Flames fall in ‘First 4’
Liberty loses to N.C. A&T, 73-72
When the buzzer sealed Liberty’s win over Charleston Southern University in the Big South Conference Championship March 10, it launched a week-long media frenzy during which the Flames fetched headlines across the nation on the airwaves and in the papers.
The New York Times, Washington Post, Associated Press and ESPN were all quick to jump on the story. The Times ran a piece March 14 entitled, “Losing 20 Games, Not Faith, on the Way to the NCAA Tournament.”
Whether liked, loved or hated as one of only two 20-loss teams in history to claim a spot in what is arguably the NCAA’s signature event, the Liberty Flames began their unlikely march into college hoops’ postseason play as the media darling of the tournament.
Sitting in the No. 68 seed typically reserved for some lucky team from an irrelevant conference, the Flames were strangely relevant. And so, Tuesday, March 19, Liberty took to the court in Dayton, Ohio to play North Carolina A&T with a shot to play perennial heavyweight Louisville up for grabs.
With less than three minutes to go in what was a back and forth game that A&T took control of in the second half, Liberty found itself down by seven. J.C. Sanders hit a three-point field goal to pull the Flames to within four and make it a two-possession game.
But A&T’s Jeremy Underwood drew a foul and connected on two free throws to restore A&T’s lead to six, 73-67. Liberty countered on a three-point jumper from Davon Marshall to make it 73-70 with 1:25 to go. Marshall led the Flames with 22 points. His six three-point field goals lifted him past Seth Curry to claim Liberty’s record for most three pointers in a season, with 107.
Senior Tavares Speaks came back with a layup to make it a one-point game, 73-72. Speaks recorded 17 points and six boards in the final game of his collegiate career. A&T fumbled the inbound and only won a jump ball by virtue of the rule of alternating possession.
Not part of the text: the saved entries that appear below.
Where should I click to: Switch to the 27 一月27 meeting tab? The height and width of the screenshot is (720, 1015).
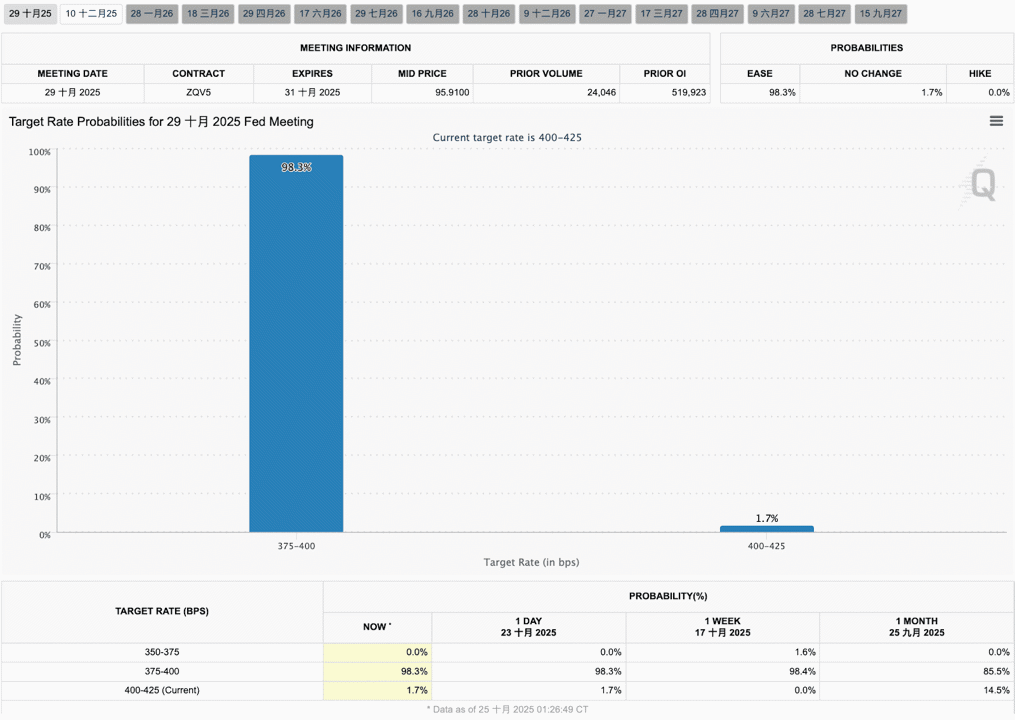(605, 14)
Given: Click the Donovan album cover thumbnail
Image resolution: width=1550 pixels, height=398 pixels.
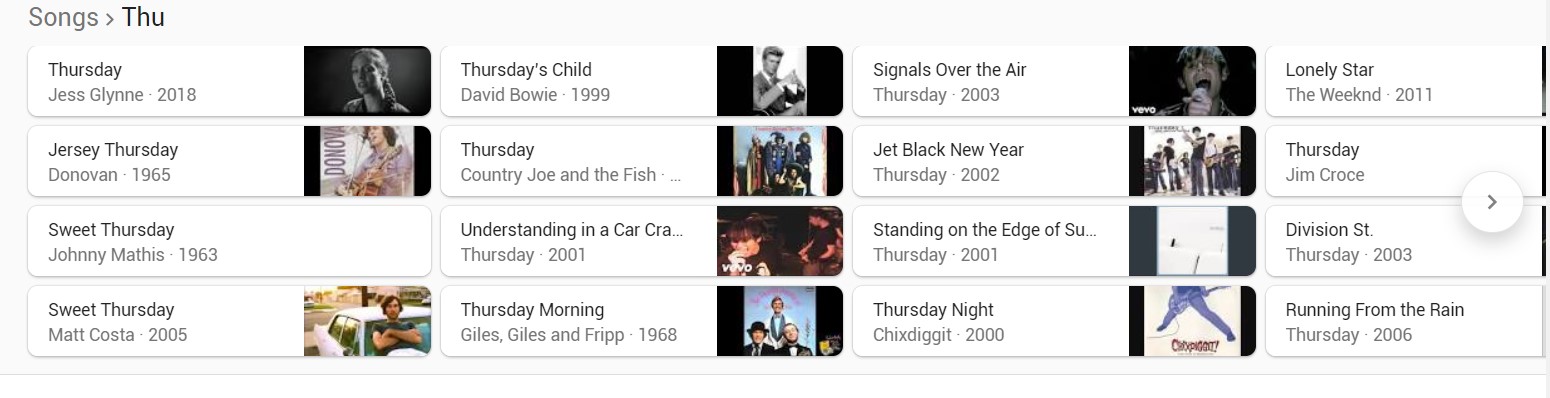Looking at the screenshot, I should pyautogui.click(x=367, y=162).
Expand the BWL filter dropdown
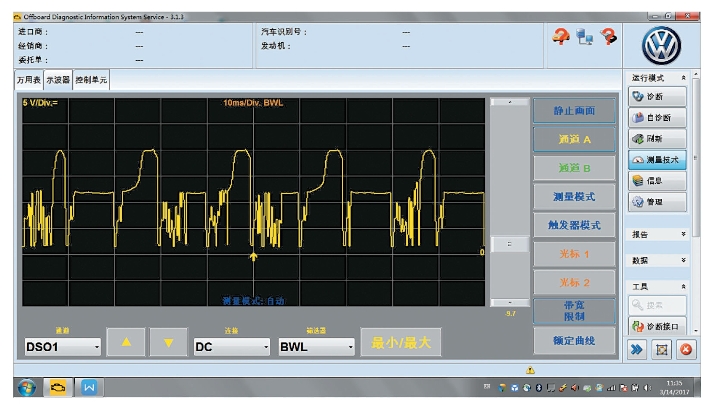Screen dimensions: 714x410 [x=316, y=347]
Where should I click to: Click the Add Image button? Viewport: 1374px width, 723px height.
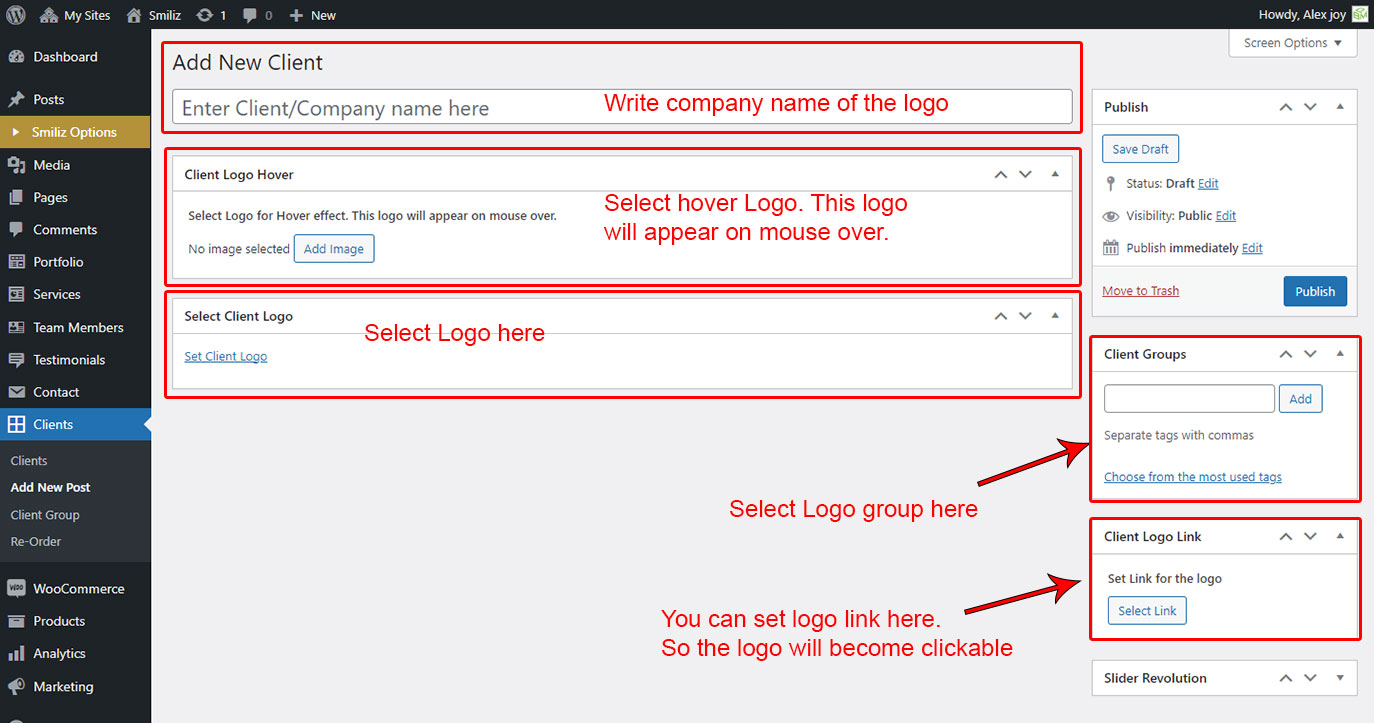(x=334, y=249)
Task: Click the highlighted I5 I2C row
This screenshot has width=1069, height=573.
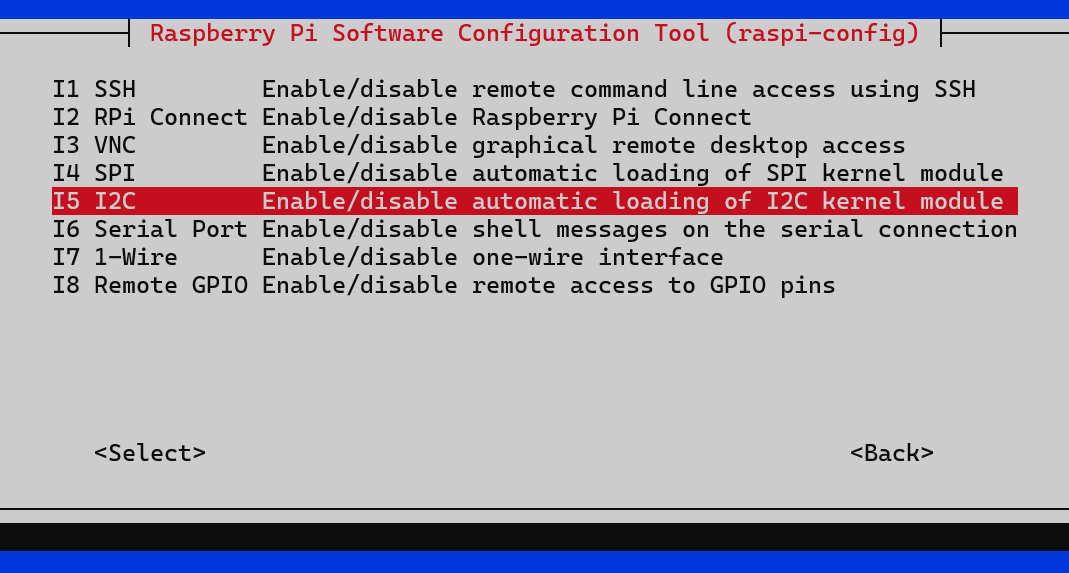Action: click(x=535, y=201)
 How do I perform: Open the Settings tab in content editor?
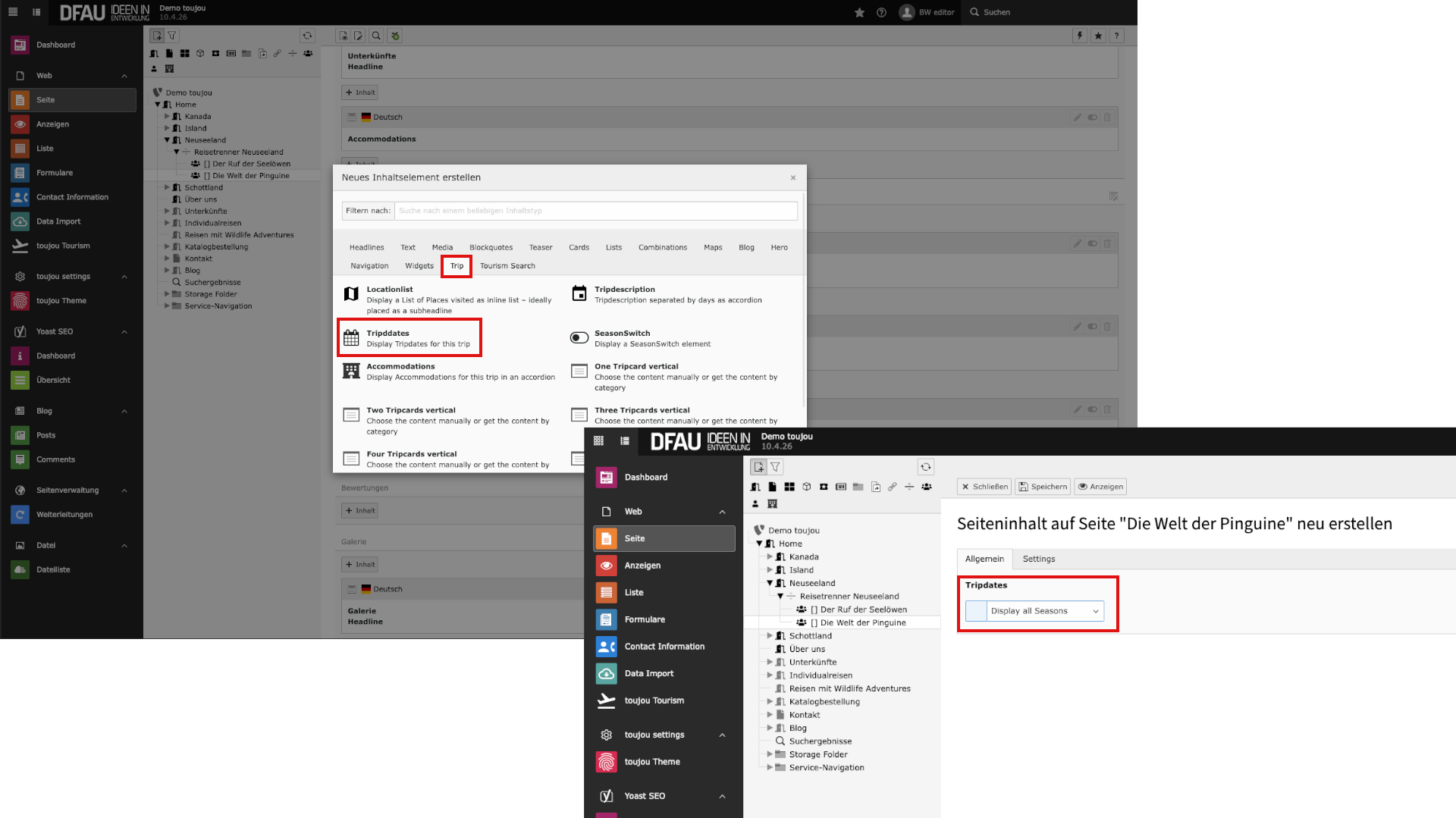[x=1038, y=559]
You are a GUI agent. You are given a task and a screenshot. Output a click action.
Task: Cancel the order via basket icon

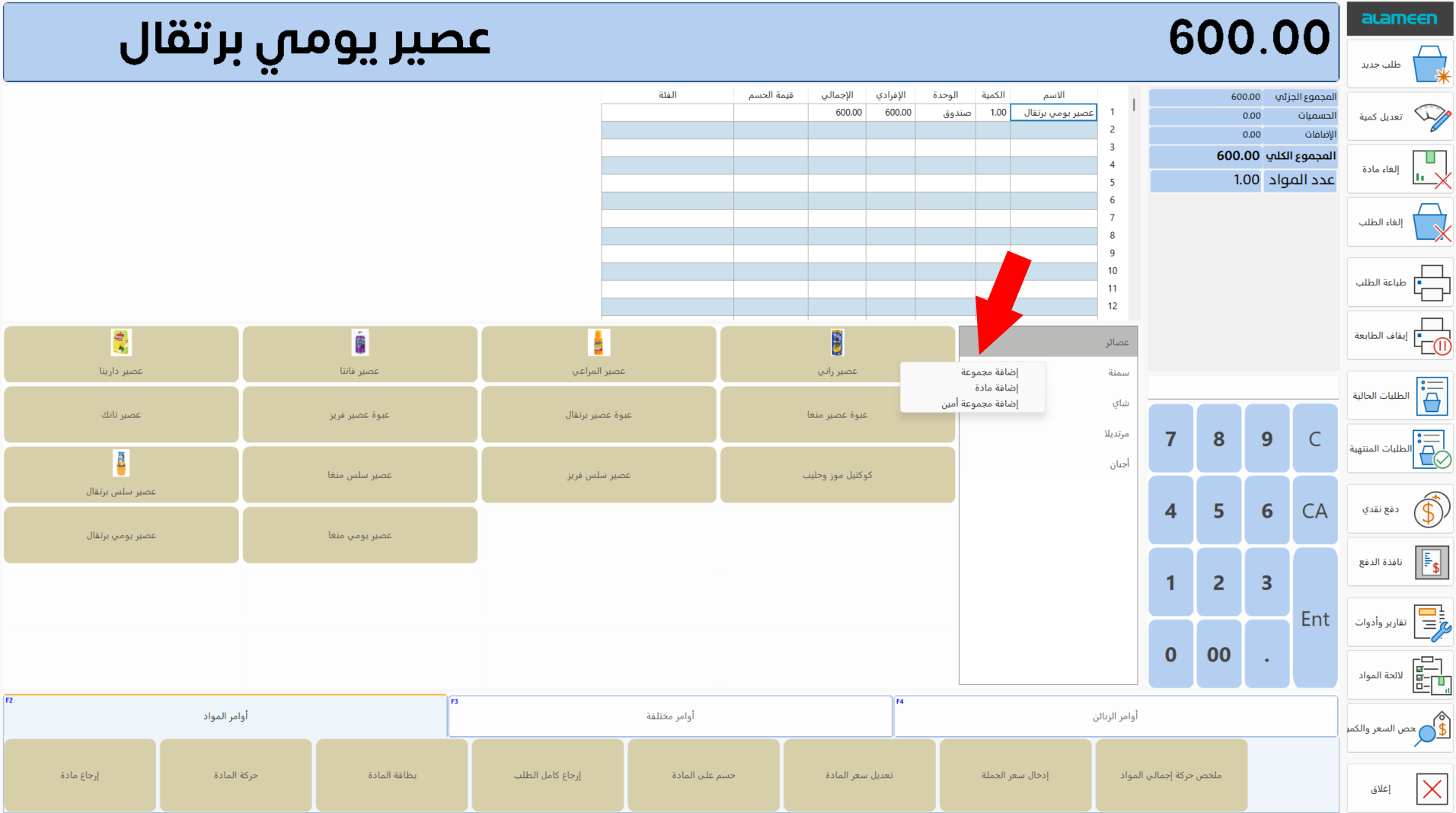tap(1430, 222)
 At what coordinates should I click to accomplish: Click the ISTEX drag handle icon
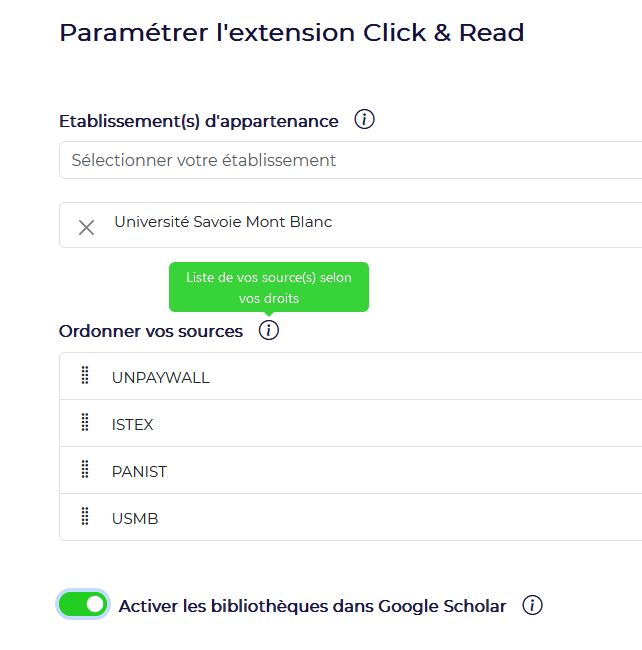(85, 422)
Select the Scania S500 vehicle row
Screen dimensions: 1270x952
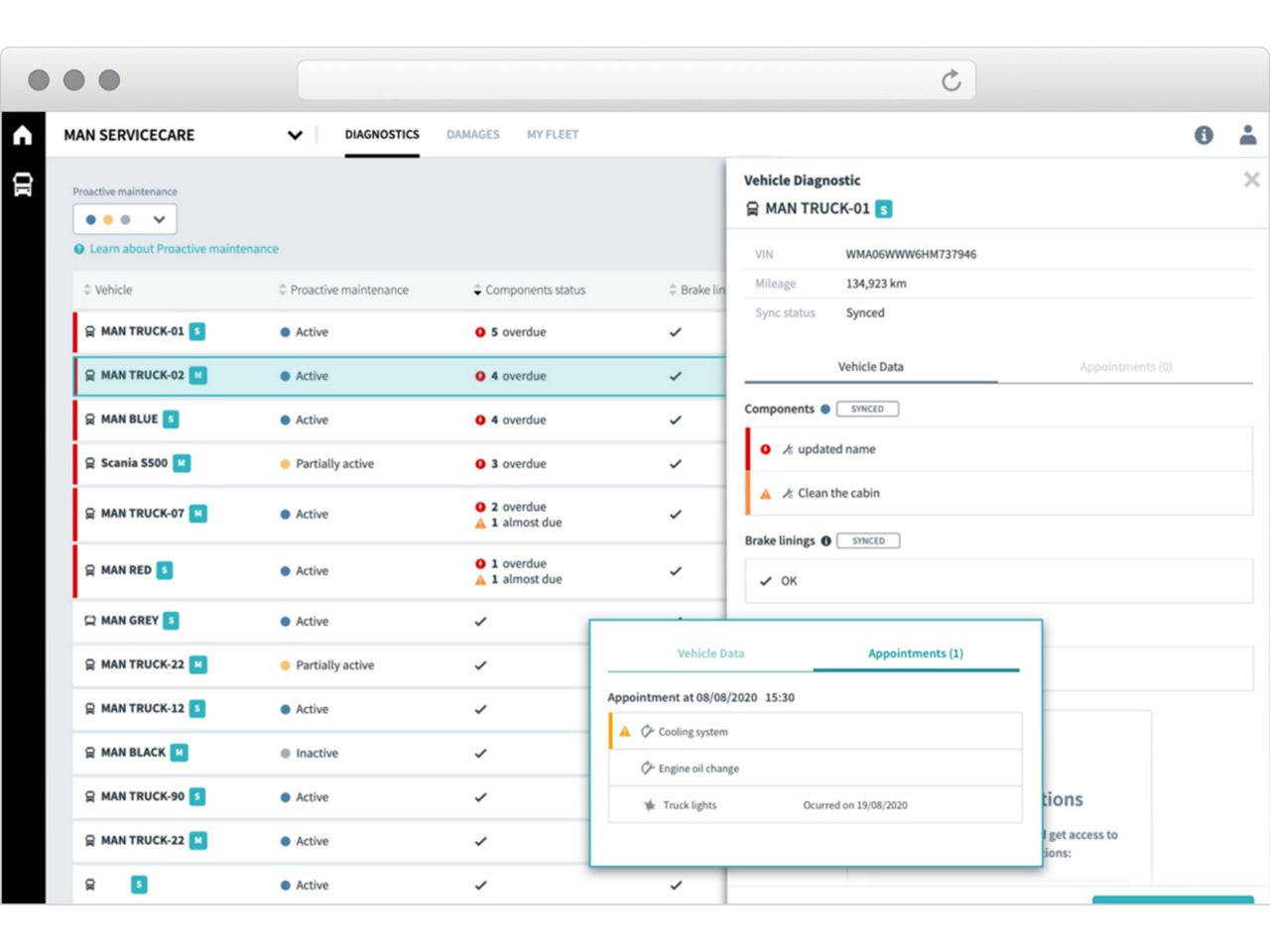399,463
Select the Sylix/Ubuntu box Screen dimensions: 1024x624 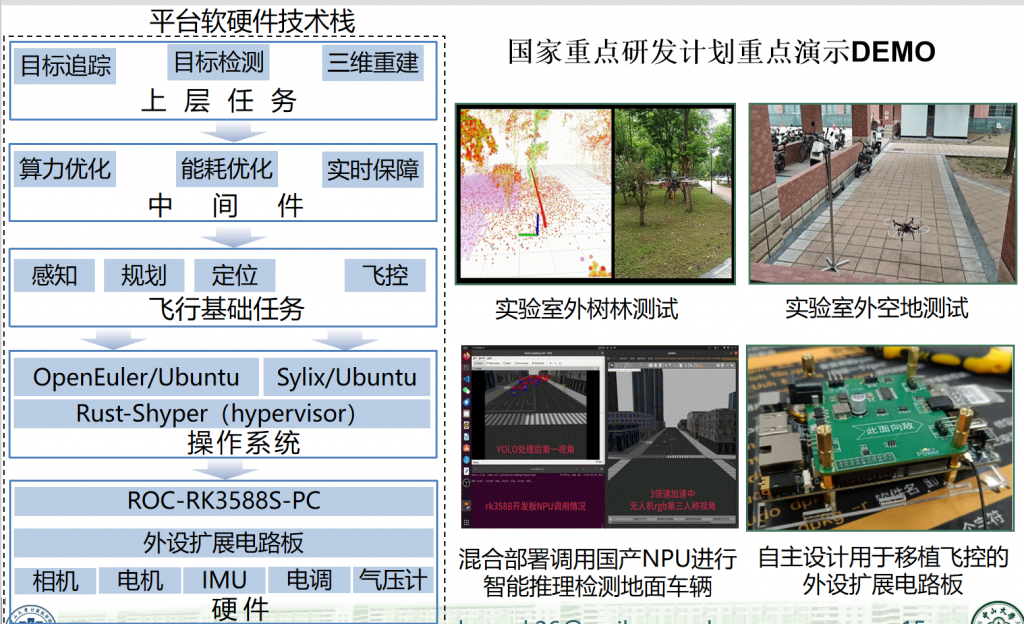(346, 377)
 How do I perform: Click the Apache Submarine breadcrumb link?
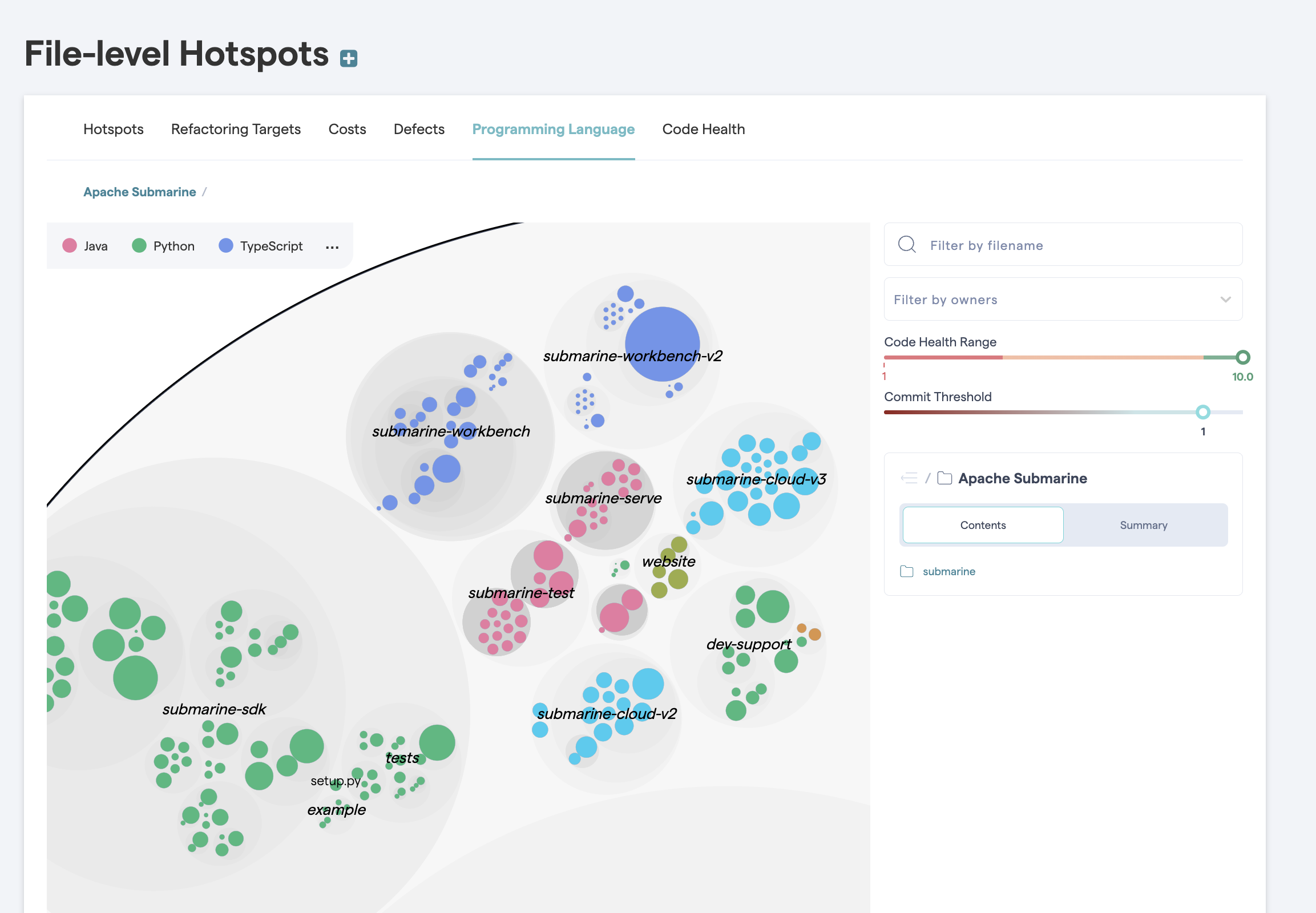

On the second inbound, Liberty fouled and sent the Aggies to the charity stripe, where they missed the first shot.
The Flames rebounded, and Sanders took off on a one-man mission with six seconds on the clock.
“We’ve had a lot of late-game situations similar to that, and Coach (Layer) has always said, ‘Take it to the rim,’” Sanders said.
Charging hard into a mess of A&T defenders, Sanders attempted a heavily contested layup.
“They took away my right hand, so I went left and tried to get to the basket, and it just didn’t fall for me,” Sanders said.
The ball bounced out and into the waiting arms of an A&T defender as time expired. The Liberty bench leaped to protest the no-call, but it was to no avail. The Aggies won their first-ever national tournament game.
“We came this far, and it hurts to go down like that,” Sanders said. “When it comes down to the end of the year, one team is going to lose.”
Sanders finished the night with 21 points and nine assists. As a team, Liberty shot 43 percent from the field and 89 percent from the free-throw line.
In spite of the loss, Layer described Liberty’s astounding comeback as giving a needed boost to the program.
“I think this certainly is a shot in the arm for our program, but it’s a shot in the arm for our people in this program, which is way more important,” Layer said.
The experience of competing in the NCAA tournament on a national stage was something that Layer said was the culmination of years of arriving early and staying late. It was a satisfaction that can only be felt by those who have taken part in that labor.
“When you come to these, as a media person or as a fan, you don’t know what these guys’ hearts are like,” Layer said. “This is what they dream about every day when they’re shooting shots and getting up extra lifts and coming to the gym at midnight and asking a coach to rebound for them and asking a girlfriend to rebound for them. This is their moment. This is what it’s all about.”